Programa Data Pitch arranca esta sexta-feira

Um conjunto de 18 startups, incluindo a portuguesa Visor AI, e a Next Question em conjunto com a Sonae, participam na iniciativa de aceleração de negócio na área da analítica.

Ricardo Marvão, co-fundador e Chief Education Officer da Beta-i

O programa da União Europeia, Data Pitch arranca esta sexta-feira, com participação da Beta-i e 18 startups de toda a Europa, que recebem 100 mil euros de investimento. O grupo com actividade baseada na analítica de dados engloba empresas de áreas muito diversas como a de previsão de tendências no retalho, infertilidade masculina ou serviços de “concierge” para autoridades locais.

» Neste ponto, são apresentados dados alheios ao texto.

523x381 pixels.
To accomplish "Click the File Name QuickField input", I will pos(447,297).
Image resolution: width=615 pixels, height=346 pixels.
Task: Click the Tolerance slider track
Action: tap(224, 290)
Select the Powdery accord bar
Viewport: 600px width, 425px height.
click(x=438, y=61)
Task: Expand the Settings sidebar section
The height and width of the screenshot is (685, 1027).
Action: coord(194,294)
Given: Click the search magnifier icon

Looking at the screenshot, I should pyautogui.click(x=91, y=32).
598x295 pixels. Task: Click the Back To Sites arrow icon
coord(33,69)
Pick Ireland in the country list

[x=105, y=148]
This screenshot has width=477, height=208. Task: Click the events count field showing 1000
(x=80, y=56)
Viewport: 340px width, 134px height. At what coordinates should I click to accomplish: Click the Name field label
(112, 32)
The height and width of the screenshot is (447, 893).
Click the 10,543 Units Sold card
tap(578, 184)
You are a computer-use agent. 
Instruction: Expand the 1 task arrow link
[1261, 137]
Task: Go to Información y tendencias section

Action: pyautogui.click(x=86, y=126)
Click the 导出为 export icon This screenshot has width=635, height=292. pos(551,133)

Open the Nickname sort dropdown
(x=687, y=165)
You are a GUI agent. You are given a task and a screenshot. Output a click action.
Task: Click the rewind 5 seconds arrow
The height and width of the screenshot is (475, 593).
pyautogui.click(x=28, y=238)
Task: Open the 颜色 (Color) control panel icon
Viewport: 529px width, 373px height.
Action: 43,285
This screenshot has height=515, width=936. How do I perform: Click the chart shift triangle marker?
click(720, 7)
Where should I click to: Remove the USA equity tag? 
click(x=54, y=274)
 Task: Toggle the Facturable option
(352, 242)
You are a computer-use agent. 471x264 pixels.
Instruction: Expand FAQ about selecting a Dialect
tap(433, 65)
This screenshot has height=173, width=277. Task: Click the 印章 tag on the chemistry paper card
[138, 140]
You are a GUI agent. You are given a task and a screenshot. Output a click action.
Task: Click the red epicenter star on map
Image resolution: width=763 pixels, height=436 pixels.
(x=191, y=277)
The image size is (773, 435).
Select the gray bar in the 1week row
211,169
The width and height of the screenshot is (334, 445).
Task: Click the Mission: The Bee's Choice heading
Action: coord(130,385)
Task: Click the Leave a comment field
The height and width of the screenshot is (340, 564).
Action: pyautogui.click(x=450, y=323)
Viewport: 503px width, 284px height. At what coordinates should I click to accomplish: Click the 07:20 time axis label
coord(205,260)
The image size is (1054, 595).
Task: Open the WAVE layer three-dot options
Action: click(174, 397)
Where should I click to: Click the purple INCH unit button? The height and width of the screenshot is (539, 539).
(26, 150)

A Next Question, por exemplo, é uma startup com base no Reino Unido, tem fundadores lituanos e vai cooperar com a Sonae. O seu projecto envolve o desenvolvimento um sistema da gestão de inventário auto-suficiente baseado em aprendizagem automática.

Propõe-se usar a tecnologia no grupo português para ajudar na previsão de tendências de retalho e inventário stock, tendo por objectivo proporcionar ganhos de eficácia. Já a startup portuguesa Visor AI está a desenvolver um serviço de “chatbot” para autocarros de turismo para vários destinos no mundo.

A ambição geral posta no projecto é o de criar um ecossistema de inovação para a Europa. “Um espaço onde as grandes empresas possam trabalhar de perto com startups ágeis, de forma a que possam inovar e aprender uns com os outros, recorrendo aos dados como base de partida para resolver os problemas”, refere um comunicado.

Para isso, além do financiamento a fundo perdido e sem tomada de capital), ter acesso a mentoria de especialistas, oportunidades de investimento, bem como acesso a dados gerados por várias grandes empresas, e pelo sector público.

Cinco dos desafios das startups, que terão acesso extraordinário a dados, foram propostos por algumas das mais relevantes empresas da Europa, incluindo o operador ferroviário alemão Deutsche Bahn e a Sonae.

“Nesta era digital, toda e qualquer organização, pública ou privada, grande ou pequena, gera e controla uma quantidade substancial de dados, mas nem todos conseguem usar esses dados de forma efectiva. Desde identificar fissuras em ossos humanos recorrendo a algoritmos inteligentes, até serviços online de concierge para autoridades locais, ou ferramentas preditivas para oficinas e manutenção de automóveis, temos de tudo um pouco. Com o ‘Data Pitch’ vamos recorrer a um modelo já testado de inovação aberta e aplica-lo a uma escala europeia”, explica Elena Simperl, professora da Universidade de Southampton e directora de projecto do Data Pitch.

Cada startup vai dedicar-se a resolver um desafio específico, em sectores que incluem o transporte, turismo, fabricação, saúde e retalho. Cinco destes desafios foram propostos por algumas das mais relevantes empresas da Europa, incluindo o operador ferroviário alemão Deutsche Bahn e a Sonae.

A fase operacional da iniciativa arranca oficialmente esta sexta-feira e será financiada pelo programa Horizonte 2020, da União Europeia. Cada startup ficará no programa por seis meses.

A Beta-i, em parceria com a Comissão Europeia, assegura a coordenação do projecto em conjunto com a Universidade de Southampton, o Open Data Institute e a plataforma francesa de dados Dawex.

Para Ricardo Marvão, co-fundador e Chief Education Officer da Beta-i, a iniciativa “é uma fantástica oportunidade para construir uma plataforma de colaboração entre startups e empresas que cubra toda a Europa”. O responsável convida todas as startups (não participantes) a concorrer para a próxima fase de candidaturas, que decorre no próximo Verão.